Utility compliance filings must, at a minimum, include the
following information:
1. A proposed plan to transfer or assign to a non-utility
affiliate (a) owned generation facilities, (b) non-QF
purchases power contracts, and (c) aggregation/marketing
functions.
2. A proposed plan to implement the affiliate transaction rules
adopted by the Commission. For compliance filing purposes,
utilities should use the Commission's draft rules referenced
in Section G,2 of this rehearing order.
3. Documentation showing that the proposed designation of
transmission and distribution facilities as state-
jurisdictional distribution facilities or FERC-
jurisdictional transmission facilities meets the FERC's
seven-factor test.
4. A cost-of-service study which separates 1996 revenue
requirements into the three functional categories of
generation, transmission, and distribution. The
distribution revenue requirement shall be further sub-
divided into distribution, metering, billing, and customer
service; the resulting sub-divisions must be allocated to
rate classes based on the allocation methods underlying
existing bundled rates. Utilities must identify any changes
to previously approved cost allocation methodologies.

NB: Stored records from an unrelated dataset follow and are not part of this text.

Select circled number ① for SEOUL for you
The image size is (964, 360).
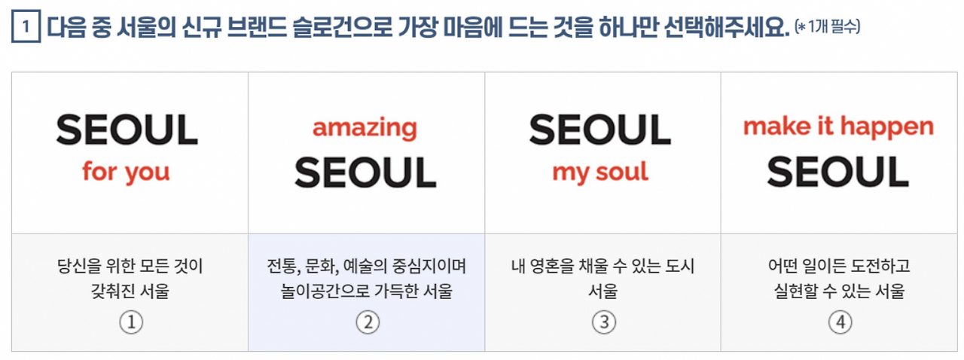click(x=131, y=322)
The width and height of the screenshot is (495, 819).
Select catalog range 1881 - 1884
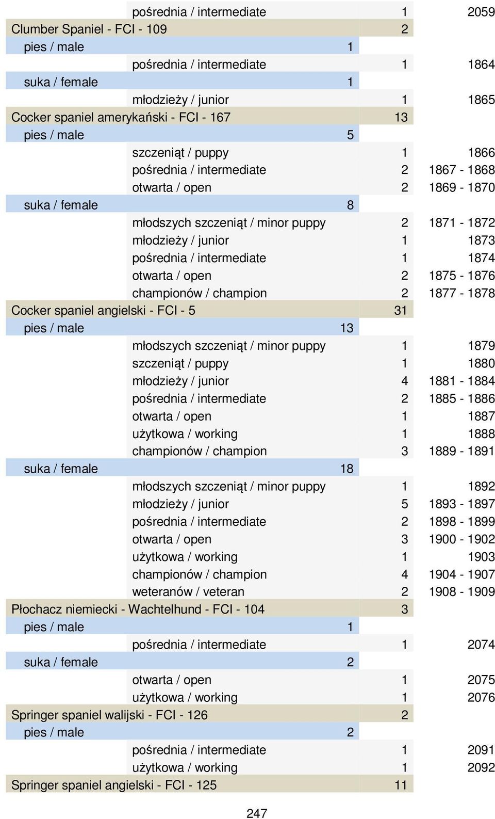click(x=461, y=381)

5. Proposed tariffs specifying the rates, terms and conditions
for unbundled distribution service to each rate class for
service rendered on or after July 1, 1998. Distribution
service tariffs shall include separate charges for (a)
consumption tax, (b) energy efficiency programs and (c) low
income customer programs. Distribution service tariffs may
also include the non-bypassable stranded cost charges
approved by the Commission in Orders Nos. 22,509 (CVEC),
22,510 (Unitil), 22,511 (GSEC), and 22,513 (NHEC). Revised
ISC charges for PSNH will be set in an order to be issued.

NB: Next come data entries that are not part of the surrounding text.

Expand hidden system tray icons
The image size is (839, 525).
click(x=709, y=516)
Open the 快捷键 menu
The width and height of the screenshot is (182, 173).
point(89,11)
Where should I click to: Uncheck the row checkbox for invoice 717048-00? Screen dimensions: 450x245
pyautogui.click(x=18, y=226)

6. A plan to mitigate stranded costs consistent with RSA 374-F:3, XII(c).
7. A proposed method for categorizing customers as "small" or
"large" as those terms are used in the Plan (i.e.,
customer's maximum demand less than or greater than 100 kW).
8. The proposed terms and conditions governing the provision of
standard and consolidated billing services to competitive
suppliers. Under the standard billing option, a customer
receives two bills: one for distribution service from
his/her utility and a second bill from the competitive
supplier for generation service. Under the consolidated
billing option, a customer receives a single bill from the
distribution company for distribution service and generation
service provided by a competitive supplier.
9. A proposed plan to implement the electronic data interchange
requirements of the Plan as amended by this order. Such
plan shall be consistent with the recommendations of the
Electronic Data Interchange Working Group.
10. A proposed plan to implement the low-income customer
policies described in the Plan and the Working Group
recommendations.
11. A proposed plan to meet the energy service needs of special
contract customers.
12. Proposed tariffs specifying the rates, terms and conditions
of an unbundled distribution service to special contract
customers for service rendered on or after July 1, 1998.